This chapter provides a high-level, top-down description of the various Scrum planning activities and how they are interrelated. The next several chapters explore portfolio planning, product planning (envisioning), release planning, and sprint planning in greater detail.
Multi-Level Planning in Scrum: An Overview
On Scrum projects, teams plan at multiple levels of detail and at multiple times throughout product development. Formally Scrum defines only sprint planning and daily planning (via the daily scrum). However, most organizations also benefit from portfolio planning, product planning, and release planning. The different levels of planning on Scrum and Agile projects are illustrated in the picture that follows.
Although the highest level of agile planning is strategy planning, a discussion of strategic planning is outside the scope of the Essential Scrum book. This chapter focuses on agile approaches for portfolio, product, and release planning.
Agile Portfolio Planning
The goal of agile portfolio planning is to determine which products to work on, in what order, and for how long. Agile portfolio planning is an activity involving stakeholders and product owners and tends to focus on a horizon of a year or more. Its primary inputs are newly envisioned product ideas from product planning. The primary outputs are a portfolio backlog and a collection of in-process products. Learn much more about planning at this level in “Portfolio Planning: Chapter 16.”
You might also want to view my presentation on agile portfolio planning: Agile Portfolio Management.
Agile Product Planning (Envisioning)
Agile product planning, also called envisioning, is intended to capture the essence of a potential product and to create a rough plan for creating that product. The product owners and stakeholders who gather to plan new products tend to focus on a horizon of many months or longer. The participants consider the vision for a particular product and the evolution of the product over time. The primary outputs for envisioning are a vision, a high-level product backlog, and a product roadmap. These outputs become inputs for the higher-level portfolio planning.
- Vision. A product vision provides a clear description of the areas in which the stakeholders, such as the users and customers, get value.
- High-Level Product Backlog. The high-level product backlog includes broad, starting-point ideas, large features, and improvements the stakeholders envision for the new product.
- Product Roadmap. A product roadmap communicates the incremental nature of how the product will be built and delivered over time, along with the important factors that drive each individual release.
Product Roadmaps Are Optional in Scrum
Nowadays, many organizations strive for continuous deployment, where they deploy working features into production as soon as they become available. Organizations that do this might not need a product roadmap per se. However, even these organizations can still benefit from thinking about the larger collection of features, constraints that might dictate which features should be done around the same time, and when certain features should be available.
“Envisioning / Product Planning: Chapter 17” covers all of the elements of this level of planning in greater depth.
Release Planning in Scrum
In Scrum, release planning is about balancing customer value and overall quality against the constraints of scope, date, and budget for incremental deliveries. A release is typically planned for three to nine months in the future, though for some organizations a release might be even sooner.
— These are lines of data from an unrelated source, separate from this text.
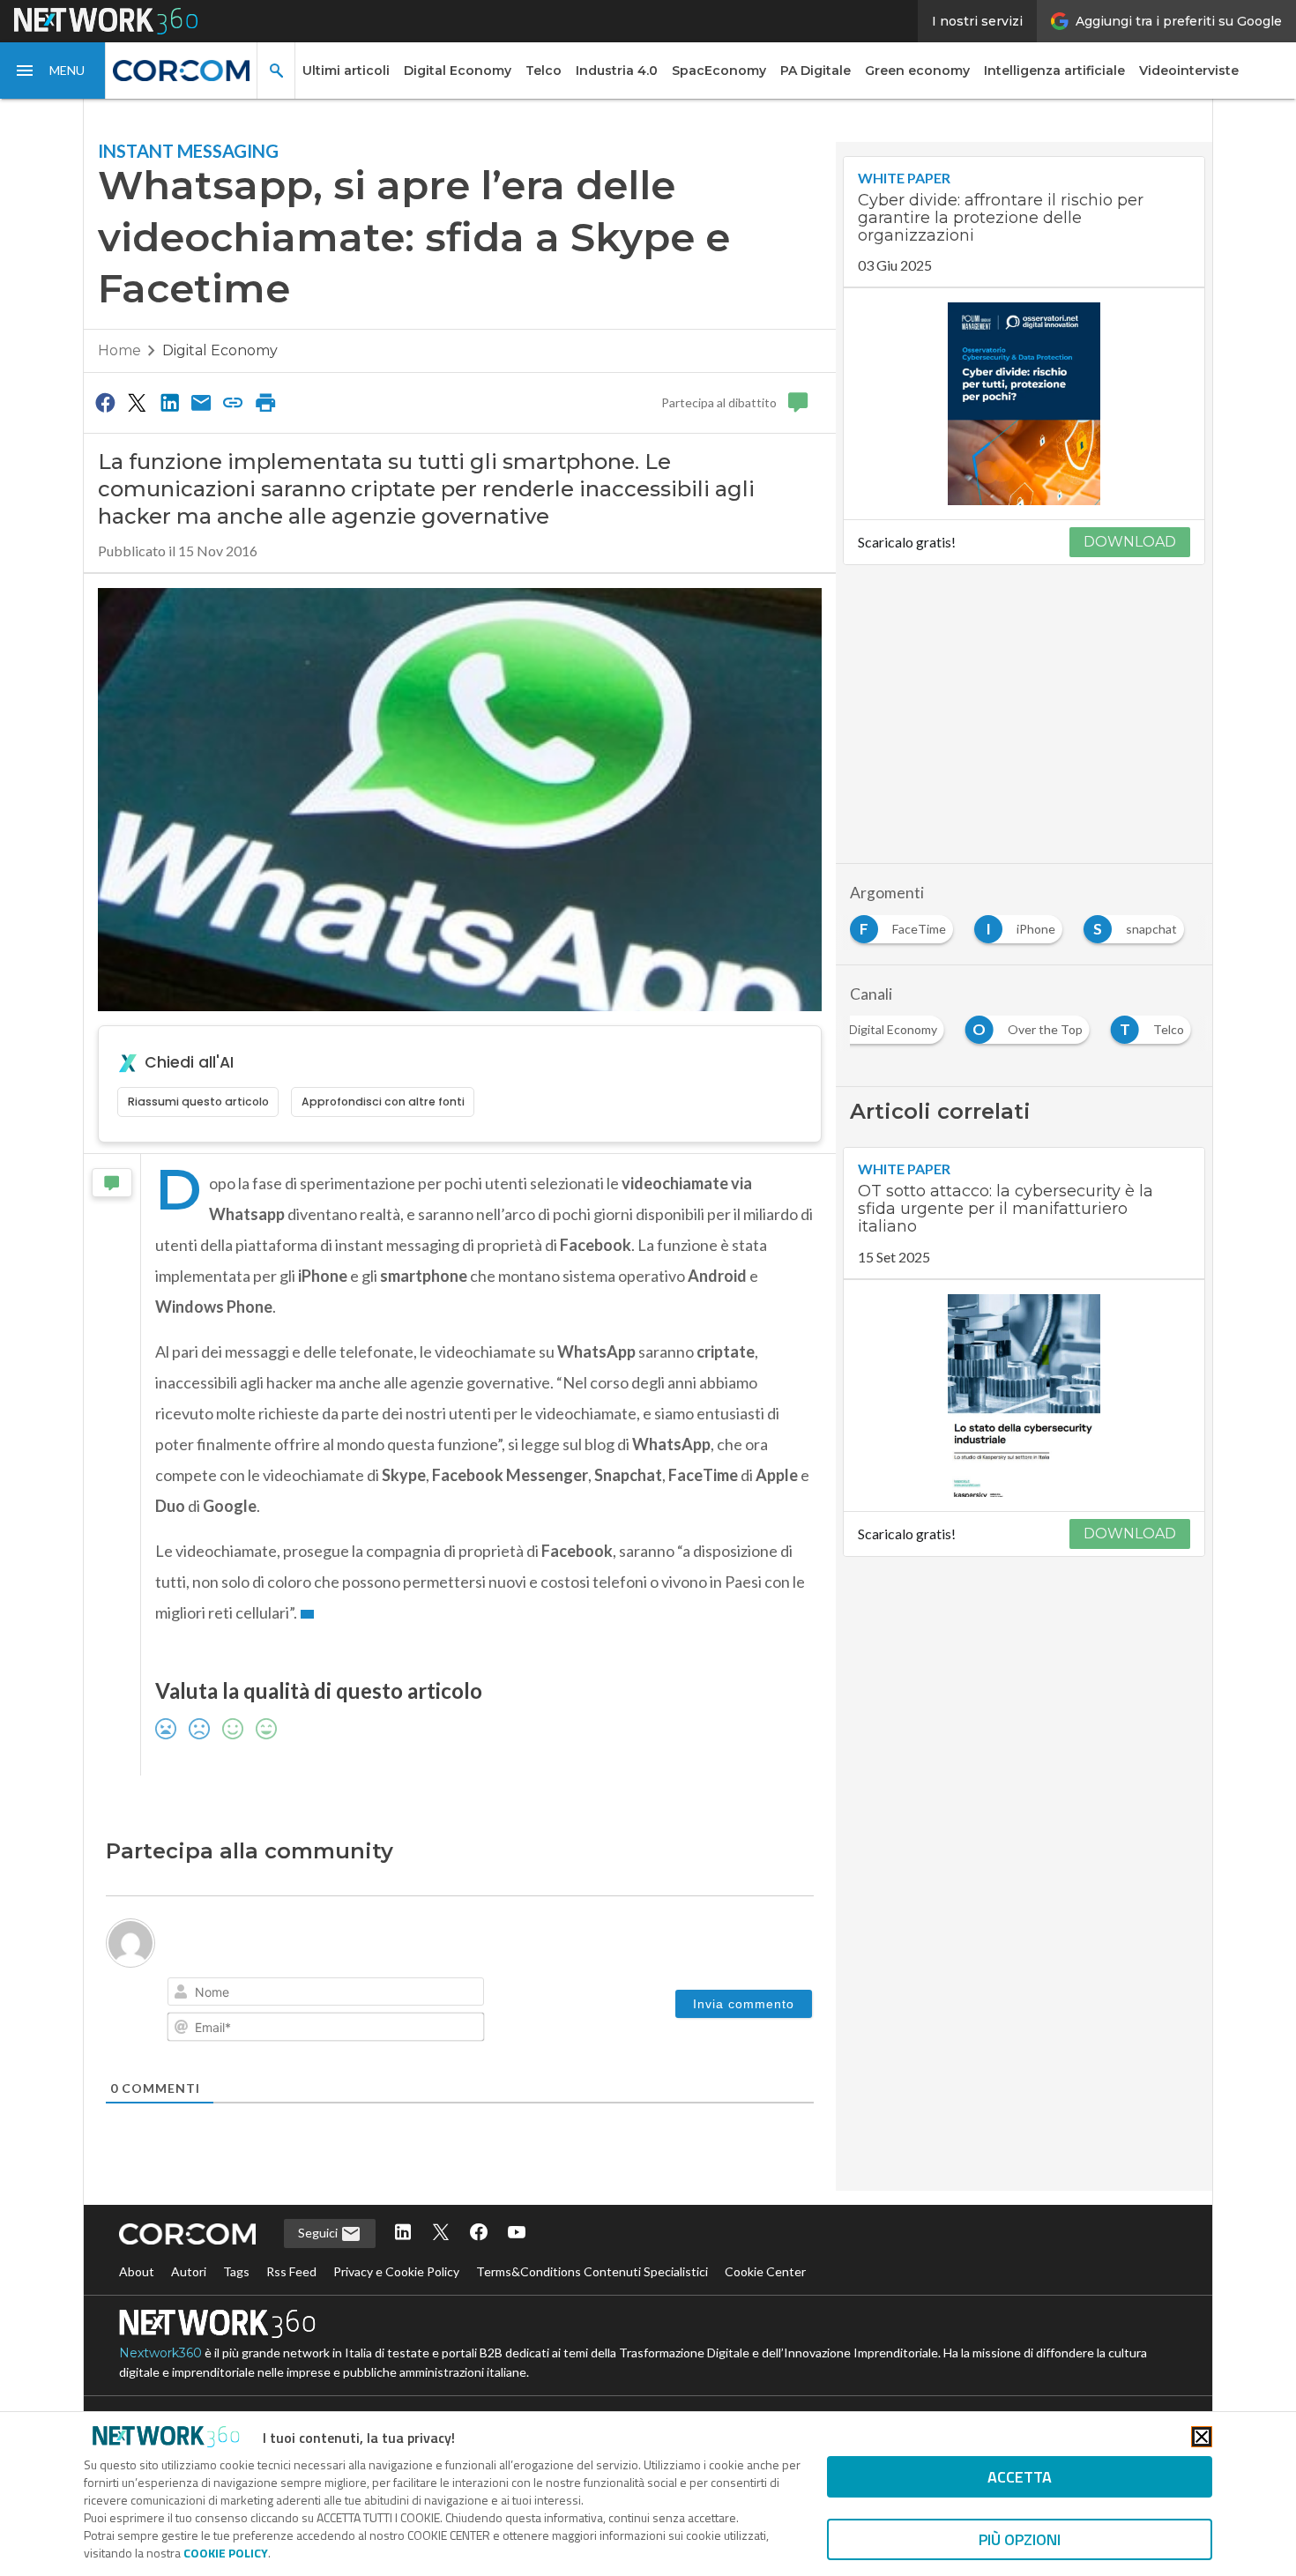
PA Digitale (815, 70)
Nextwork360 (160, 2353)
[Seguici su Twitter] (440, 2233)
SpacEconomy (719, 70)
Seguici (319, 2232)
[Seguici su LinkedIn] (402, 2233)
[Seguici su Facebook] (478, 2233)
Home (119, 350)
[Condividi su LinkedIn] (169, 402)
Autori (188, 2271)
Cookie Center (765, 2271)
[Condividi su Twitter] (137, 402)
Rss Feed (291, 2271)
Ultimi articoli (346, 70)
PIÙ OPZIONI (1020, 2539)
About (136, 2271)
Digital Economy (457, 70)
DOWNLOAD (1130, 541)
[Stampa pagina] (265, 402)
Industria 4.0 (617, 70)
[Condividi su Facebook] (105, 402)
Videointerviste (1189, 70)
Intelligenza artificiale (1054, 70)
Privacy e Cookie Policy (396, 2271)
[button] (53, 70)
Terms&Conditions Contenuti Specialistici (592, 2271)
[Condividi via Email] (201, 402)
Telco (543, 70)
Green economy (917, 70)
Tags (236, 2271)
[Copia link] (234, 402)
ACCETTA (1019, 2477)
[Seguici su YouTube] (516, 2233)
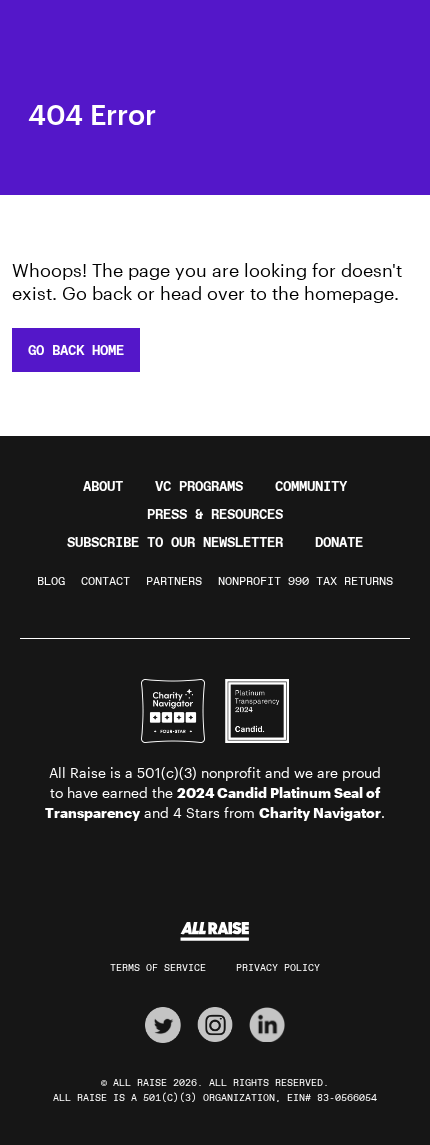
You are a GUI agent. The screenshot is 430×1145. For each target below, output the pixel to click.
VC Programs (199, 486)
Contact (105, 581)
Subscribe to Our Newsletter (175, 542)
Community (311, 486)
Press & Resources (215, 514)
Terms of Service (158, 967)
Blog (51, 581)
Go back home (76, 350)
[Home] (215, 931)
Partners (174, 581)
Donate (339, 542)
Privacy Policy (278, 967)
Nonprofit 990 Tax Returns (305, 581)
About (103, 486)
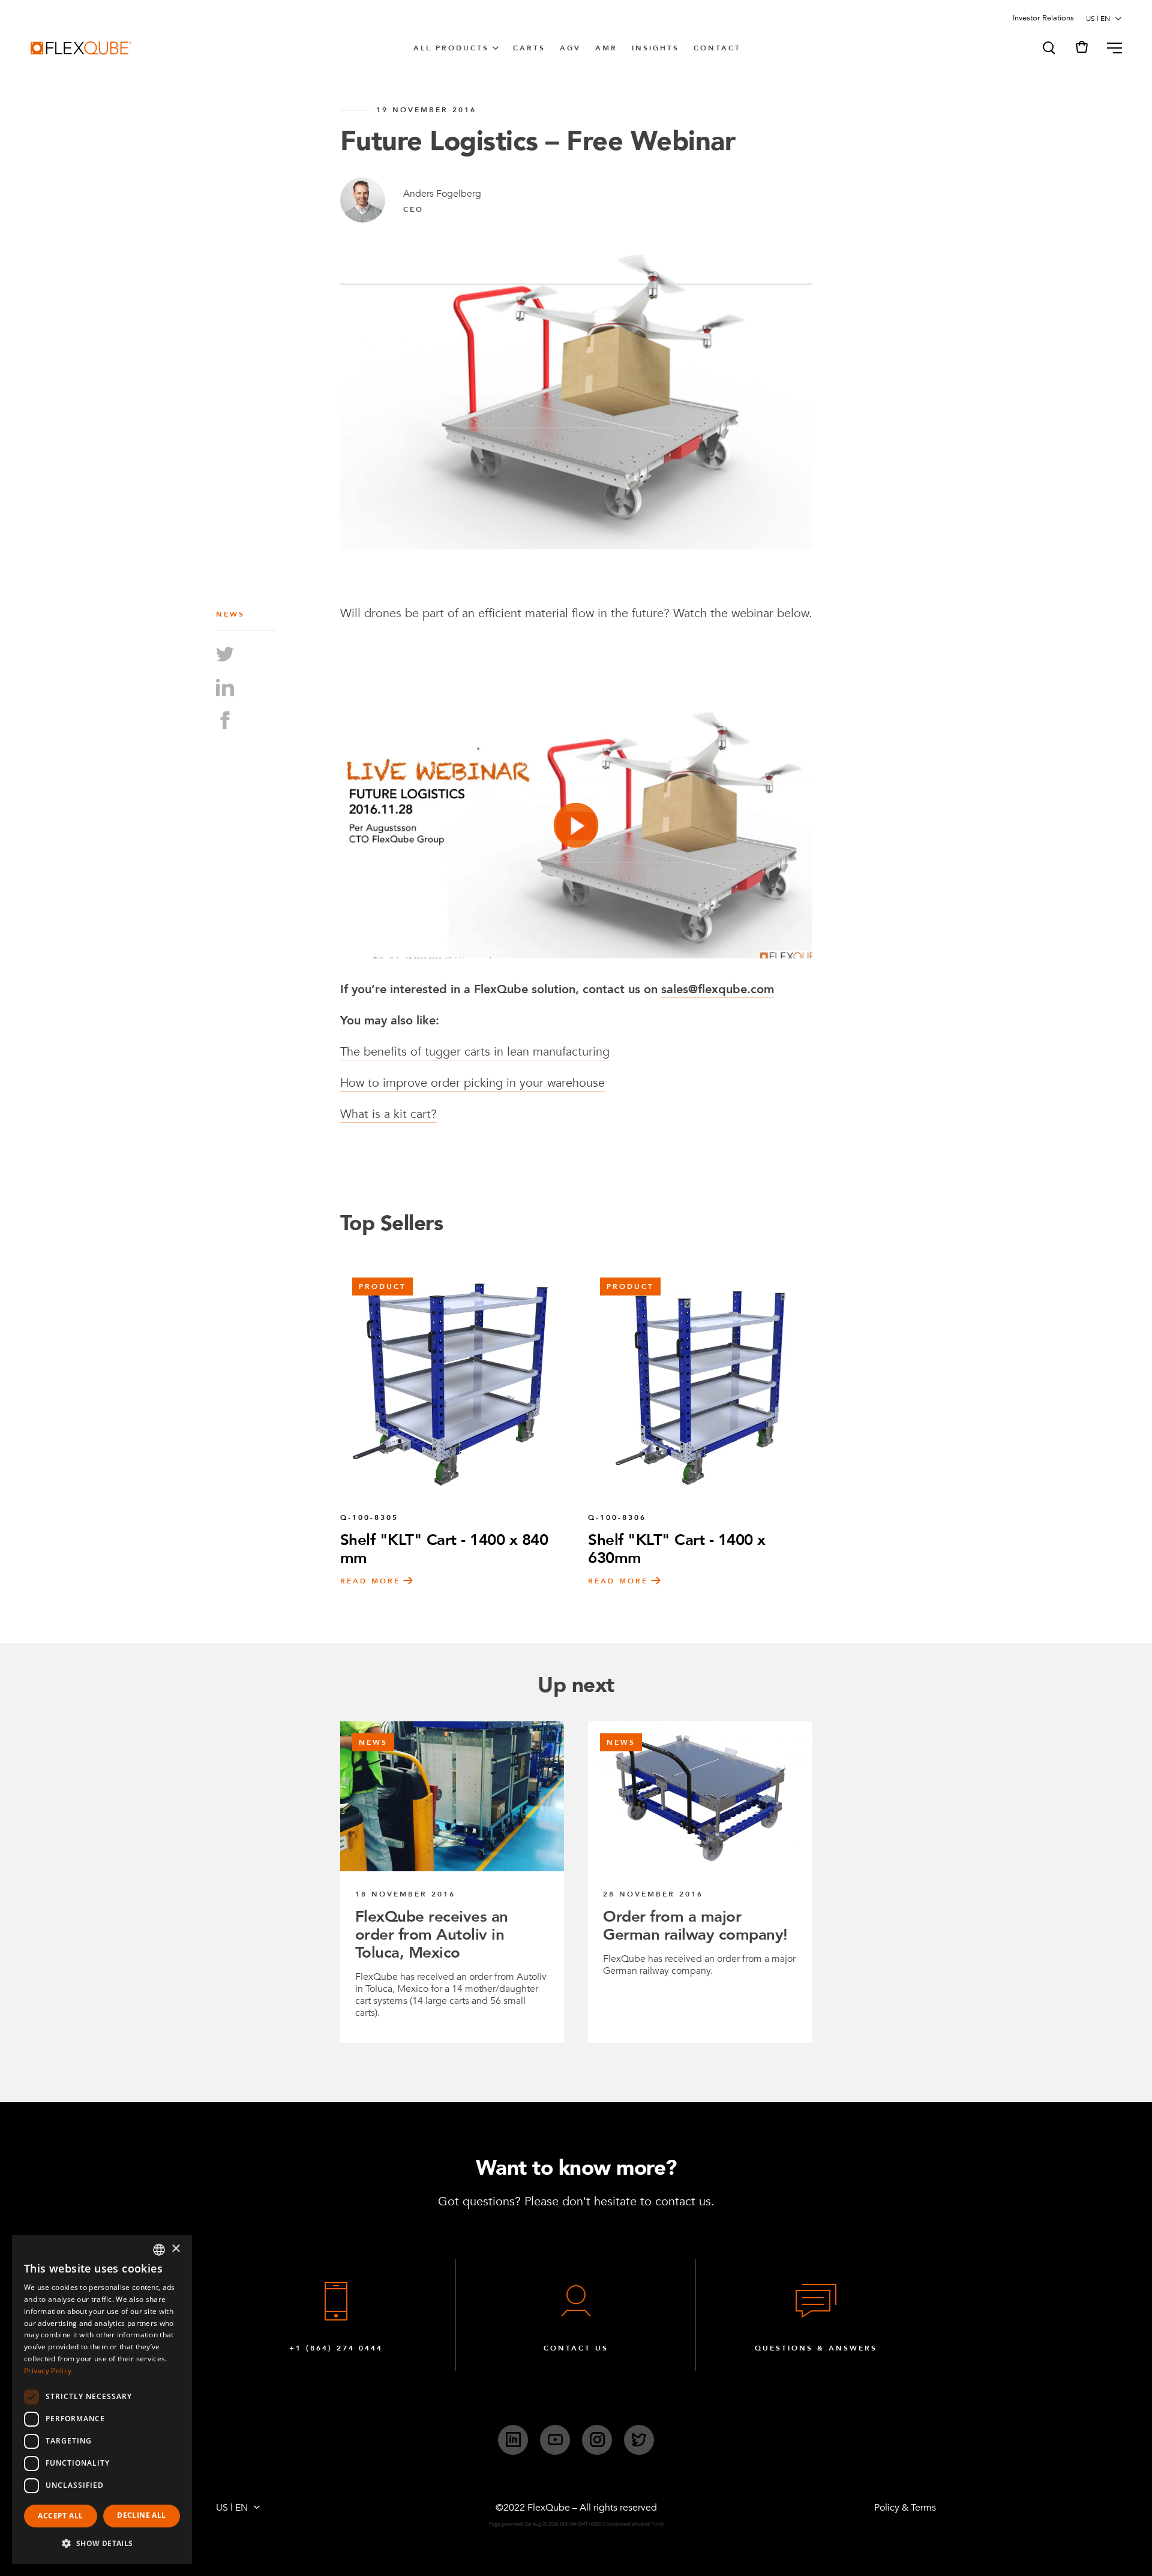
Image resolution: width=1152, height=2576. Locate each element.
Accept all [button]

Release planning in Scrum should involve the entire Scrum team (development team, ScrumMaster, product owner) as well as stakeholders. Most Scrum development efforts do release planning after envisioning (product planning) and before the first sprint begins.
One of the primary outputs of release planning is the initial release plan, which balances how much you can develop in the release against when the release will be available. The release plan, in turn, helps to fill in the blanks in the product roadmap. Before the group can create this release plan, however, they need to create and estimate a sufficient number of product backlog items.
Once the top-level, high-priority product backlog items have been created, a simple way to visualize the release is to draw a line through the product backlog that represents a candidate set of features. The items above the line become the ones planned for the release; the items below the line are not. This line can move up or down as the team gains better insight into the product. “Release Planning: Chapter 18” goes into more detail on how to determine the position of this line.
The release plan either indicates the number of sprints required to delivered a fixed scope, or more commonly, the set of features that are projected to be delivered by a fixed date.
Sprint Planning in Scrum
In Scrum, sprint planning happens at the beginning of each sprint. The entire Scrum team meets to determine the specific set of product backlog items that the team will accomplish in the next sprint. The outputs of sprint planning include a sprint goal and a sprint backlog: a description of the task-level work that has to be completed to get the product backlog items done. Sprint planning in Scrum is discussed in much greater detail in “Sprint Planning: Chapter 19.”
Daily Planning in Scrum
The most detailed level of planning occurs during the team’s daily scrum meeting. This is the activity where the team members get together, and each person takes a turn sharing yesterday’s accomplishments, today’s plans, and any obstacles. The daily scrum is where team members collectively describe, in a highly visible way, the big-picture plan for that day. The daily scrum is described in “Sprint Execution: Chapter 20.”
Multi-Level Planning in Scrum: A Summary
Planning in Scrum happens at multiple levels: portfolio, product, release, sprint, and daily. The chapters that follow discuss all of these levels in greater depth.